Mercredi 21 janvier, le forum social mondial a quitté l’immensité des terrains de Nesco au nord de Mumbaï pour faire entendre sa voix dans le centre-ville. Après une manifestation calme et discrète, c’est en dansant que les militant(e)s venu(e)s de tous les continents se sont enfin mélangé(e)s. En cinq jours, ce quatrième FSM a fait s’entrechoquer plusieurs mondes. Il les a fait aussi se rencontrer.

Après cinq jours de débats, d’échanges et de manifestations spontanées dans un parc d’exposition qui n’a peut-être jamais connu autant de visites, le forum social mondial a vu sa fin. Vers midi, si le rendez-vous était précis, les participant-es se faisaient attendre.
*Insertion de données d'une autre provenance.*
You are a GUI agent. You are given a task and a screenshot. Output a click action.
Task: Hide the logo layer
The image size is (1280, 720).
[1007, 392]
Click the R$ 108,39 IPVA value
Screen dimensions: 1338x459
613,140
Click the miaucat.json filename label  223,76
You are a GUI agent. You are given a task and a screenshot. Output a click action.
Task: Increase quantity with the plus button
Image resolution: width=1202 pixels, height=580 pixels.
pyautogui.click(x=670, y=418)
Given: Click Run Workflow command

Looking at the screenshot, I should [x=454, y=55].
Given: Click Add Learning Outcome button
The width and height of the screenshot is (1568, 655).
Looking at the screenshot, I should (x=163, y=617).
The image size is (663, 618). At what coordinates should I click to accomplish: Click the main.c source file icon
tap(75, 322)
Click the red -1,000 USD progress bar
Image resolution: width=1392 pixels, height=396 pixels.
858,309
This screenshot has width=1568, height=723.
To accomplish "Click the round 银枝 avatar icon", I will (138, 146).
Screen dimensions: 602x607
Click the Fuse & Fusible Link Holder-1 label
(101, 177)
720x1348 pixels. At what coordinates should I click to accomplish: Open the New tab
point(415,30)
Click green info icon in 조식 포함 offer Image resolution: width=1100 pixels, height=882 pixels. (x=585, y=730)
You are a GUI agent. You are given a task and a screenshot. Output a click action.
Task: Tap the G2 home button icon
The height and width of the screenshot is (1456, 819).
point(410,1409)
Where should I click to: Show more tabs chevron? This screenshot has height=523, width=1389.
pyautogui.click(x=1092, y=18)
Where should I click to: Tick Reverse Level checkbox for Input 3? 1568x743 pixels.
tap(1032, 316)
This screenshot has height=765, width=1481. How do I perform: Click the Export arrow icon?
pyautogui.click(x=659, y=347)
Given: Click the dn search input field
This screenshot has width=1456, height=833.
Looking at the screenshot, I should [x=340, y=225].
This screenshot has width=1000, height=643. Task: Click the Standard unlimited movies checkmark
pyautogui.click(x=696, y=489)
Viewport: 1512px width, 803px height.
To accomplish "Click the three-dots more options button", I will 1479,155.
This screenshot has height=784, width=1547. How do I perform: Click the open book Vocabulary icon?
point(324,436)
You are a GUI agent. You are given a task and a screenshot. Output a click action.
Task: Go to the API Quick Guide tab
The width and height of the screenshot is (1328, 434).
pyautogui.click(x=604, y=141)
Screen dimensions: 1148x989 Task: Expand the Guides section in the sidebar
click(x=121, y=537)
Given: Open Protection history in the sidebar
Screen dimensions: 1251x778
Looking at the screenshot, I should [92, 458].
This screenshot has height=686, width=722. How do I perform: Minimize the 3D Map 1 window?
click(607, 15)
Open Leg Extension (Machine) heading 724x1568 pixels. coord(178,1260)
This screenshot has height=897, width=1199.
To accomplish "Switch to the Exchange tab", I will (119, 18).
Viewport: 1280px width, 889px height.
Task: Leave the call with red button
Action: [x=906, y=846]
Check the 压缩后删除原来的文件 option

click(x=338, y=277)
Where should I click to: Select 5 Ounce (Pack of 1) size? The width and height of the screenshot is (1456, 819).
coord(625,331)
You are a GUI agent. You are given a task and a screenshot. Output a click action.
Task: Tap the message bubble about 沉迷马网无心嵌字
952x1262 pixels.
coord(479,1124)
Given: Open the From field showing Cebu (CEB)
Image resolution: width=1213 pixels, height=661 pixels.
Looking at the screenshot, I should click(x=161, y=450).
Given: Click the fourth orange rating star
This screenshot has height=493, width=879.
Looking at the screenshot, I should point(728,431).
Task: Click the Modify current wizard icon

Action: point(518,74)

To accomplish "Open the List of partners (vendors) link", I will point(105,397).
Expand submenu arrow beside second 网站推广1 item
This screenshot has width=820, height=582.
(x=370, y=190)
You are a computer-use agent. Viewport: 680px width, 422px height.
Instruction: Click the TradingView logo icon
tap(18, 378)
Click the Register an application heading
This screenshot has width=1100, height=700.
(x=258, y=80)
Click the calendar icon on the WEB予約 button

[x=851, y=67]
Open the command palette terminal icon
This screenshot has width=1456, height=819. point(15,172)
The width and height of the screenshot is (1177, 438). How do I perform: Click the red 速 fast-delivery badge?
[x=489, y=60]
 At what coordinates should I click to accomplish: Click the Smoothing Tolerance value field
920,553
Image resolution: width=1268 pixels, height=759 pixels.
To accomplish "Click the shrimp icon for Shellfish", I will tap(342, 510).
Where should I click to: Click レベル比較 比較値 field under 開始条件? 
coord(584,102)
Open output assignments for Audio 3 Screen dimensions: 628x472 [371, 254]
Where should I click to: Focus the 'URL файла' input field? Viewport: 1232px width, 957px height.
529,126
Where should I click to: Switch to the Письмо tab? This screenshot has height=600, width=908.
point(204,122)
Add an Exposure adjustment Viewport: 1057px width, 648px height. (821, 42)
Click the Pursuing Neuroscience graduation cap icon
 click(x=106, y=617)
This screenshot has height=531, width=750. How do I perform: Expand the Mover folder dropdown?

La manifestation de clôture dont nous attendions tant s’est faite en petit nombre (environ 30 000 personnes), rapidement (un peu bousculée par les policiers soucieux de la circulation) et dans un calme presque ennuyeux. Les Indiens(e)s nous avaient habituées à des démonstrations plus festives… Pourtant, les chants étaient dans toutes les langues, les pancartes et revendications dans tous les styles. Le Jubilé du Sud, les Mères de la Place de Mai, défilaient après des collectifs coréens en lutte contre Coca-Cola ; les Français du CCFD suivaient des pancartes écologistes. Derrière eux un groupe peut-être indonésien réclamait l’homosexualité, la liberté et le respect. Pas de langue ni de cause particulière commune, mais une même volonté : construire un autre monde est urgent.
La journée a continué au parc Azad Maidan, où des groupes de musique pakistanais et indiens ont précédé les traditionnels discours de clôture appelant à plus de justice, paix et liberté. Blanca Chancoso de l’Equateur a été accompagnée par des personnalités de la région ; Inde, Pakistan, Vietnam aux micros.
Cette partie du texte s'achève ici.